Question

Two straight lines are perpendicular to each other. One of them touches the parabola $y^2=4a(x+a)$ and the other touches $y^2=4b(x+b).$ Find the locus of point of intersection.

• A. $x+a+b=0$
• B. $x-a+b=1$
• C. $x+a-b=2$
• D. $x+a+b=2$

Answer 1

The correct option is A $x+a+b=0$

Any tangent to $y^2=4a(x+a)$ is
$y=m(x+a)+\frac{a}{m}......(Notex+a)$
Similarly $y=m^{\prime }(x+b)+b/m^{\prime }$ is a tangent to the other parabola.
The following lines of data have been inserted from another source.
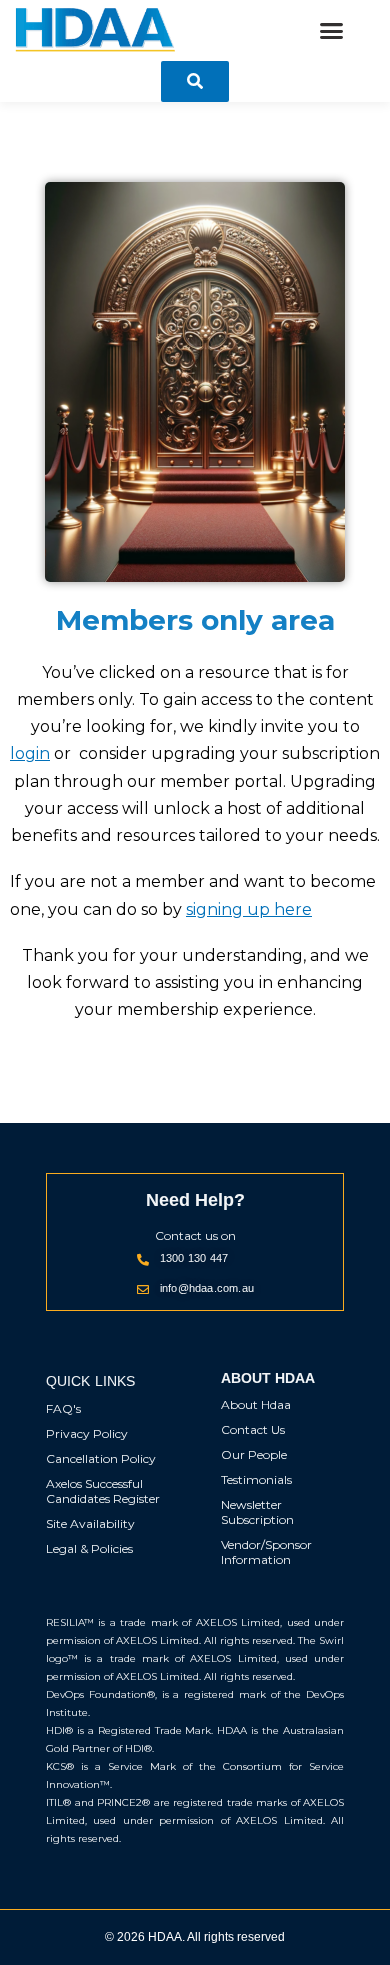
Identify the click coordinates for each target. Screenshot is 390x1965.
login (30, 753)
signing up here (249, 909)
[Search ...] (195, 81)
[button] (332, 31)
Since the tangents are perpendicular ${mm}^{\prime }=-1.$ In order to find the locus of their point of intersection we have to eliminate the two variables $m,m^{\prime }$ between the above relations.
Substracting, we have
$x(m-m^{\prime })+a(m+\frac{1}{m})-b(m+\frac{1}{m})=0$
Now put $m^{\prime }=-\frac{1}{m}$ and cancel $m+\frac{1}{m}.$
$\therefore x(m+\frac{1}{m})+a(m+\frac{1}{m})+b(m+\frac{1}{m})=0$
$\therefore x+a+b=0$ is the required locus.
Ans: A